Komüniteyi oluşturan canlılar arasında rekabet, beslenme lişkileri, simbiyotik ilişki gibi etkileşimler söz konusudur.
Komüniteyi oluşturan farklı türlerin zenginliğine tür çeşitliliği denir.
Komünitedeki tür çeşitliliğini sıcaklık, ışık, nem gibi çeşitli faktörler ile rekabet av-avcı ilişkisi gibi canlı etkileşimler etkiler.
Kara komünitelerindeki tür çeşitliliği tropikal bölgelerden kutuplara doğru gidildikçe azalır.
Bunu belirleyen dünyanın enlemsel etkisidir.
Enlem derecesi farkı, gece-gündüz arasındaki zaman farkı, bitki örtüsü ve toprak yapısı, güneşin geliş açısı, yağış alma oranı gibi faktörler etkilendiğinden canlı çeşitliliğini de etkiler.
Sucul ekosistemlerde her katmanda farklı canlı türleri bulunur.
Bunu belirleyen ise suyun derinliği ve kirliliğidir.
Temiz ve yeterli gün Işığı alan sucul komünitelerde fotosentez yapan canlı sayısı arttığından tür çeşidi sayısı da artar.
Derinlik arttıkça ışık azaldığından çeşitlilik de azalır.
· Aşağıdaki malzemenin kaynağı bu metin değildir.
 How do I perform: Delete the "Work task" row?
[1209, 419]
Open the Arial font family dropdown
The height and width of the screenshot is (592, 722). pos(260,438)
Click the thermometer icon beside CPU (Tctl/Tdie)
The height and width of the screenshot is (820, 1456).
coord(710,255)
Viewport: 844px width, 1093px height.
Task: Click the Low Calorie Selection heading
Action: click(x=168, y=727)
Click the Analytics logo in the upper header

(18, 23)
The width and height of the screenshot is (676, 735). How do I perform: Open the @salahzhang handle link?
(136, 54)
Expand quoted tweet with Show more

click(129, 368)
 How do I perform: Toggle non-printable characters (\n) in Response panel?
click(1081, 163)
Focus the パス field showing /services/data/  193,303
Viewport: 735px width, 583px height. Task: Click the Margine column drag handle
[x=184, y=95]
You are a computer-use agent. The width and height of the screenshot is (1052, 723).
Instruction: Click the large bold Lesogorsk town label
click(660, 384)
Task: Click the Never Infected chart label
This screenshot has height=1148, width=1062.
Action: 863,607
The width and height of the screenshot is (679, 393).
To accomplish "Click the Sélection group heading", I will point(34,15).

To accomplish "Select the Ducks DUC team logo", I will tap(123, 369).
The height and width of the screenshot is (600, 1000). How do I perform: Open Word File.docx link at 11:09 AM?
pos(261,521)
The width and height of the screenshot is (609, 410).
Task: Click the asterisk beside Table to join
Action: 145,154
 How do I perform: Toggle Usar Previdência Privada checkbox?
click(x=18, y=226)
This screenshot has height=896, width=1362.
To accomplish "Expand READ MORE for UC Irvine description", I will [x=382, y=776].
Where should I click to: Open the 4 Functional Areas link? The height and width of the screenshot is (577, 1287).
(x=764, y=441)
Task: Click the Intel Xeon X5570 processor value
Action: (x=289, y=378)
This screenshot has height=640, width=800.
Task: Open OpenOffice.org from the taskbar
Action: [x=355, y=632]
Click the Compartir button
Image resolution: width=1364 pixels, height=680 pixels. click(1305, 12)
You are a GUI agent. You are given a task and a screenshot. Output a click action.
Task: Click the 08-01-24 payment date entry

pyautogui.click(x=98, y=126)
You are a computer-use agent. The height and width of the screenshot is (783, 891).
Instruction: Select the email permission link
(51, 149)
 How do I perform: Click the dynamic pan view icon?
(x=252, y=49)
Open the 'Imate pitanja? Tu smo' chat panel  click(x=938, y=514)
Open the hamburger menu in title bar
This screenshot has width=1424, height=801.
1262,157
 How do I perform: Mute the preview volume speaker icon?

Organizmanın ya da popülasyonun doğal olarak yaşadığı ve yerleştiği alana habitat denir. Habitat bir türün adresidir.
Örneğin balinanın habitatı okyanustur diyebiliriz.
Canlının herhangi bir faktöre dayanabilme ya da katlanabilme gücüne tolerans (ekolojik hoşgörü) adı verilir.
Ekolojik toleransı düşük olması nedeniyle çevresel değişimlerden en kolay etkilenen türlere gösterge tür veya indikatör tür denir.
Örneğin alabalıklar soğuk ve bol oksijenli suları tercih eder.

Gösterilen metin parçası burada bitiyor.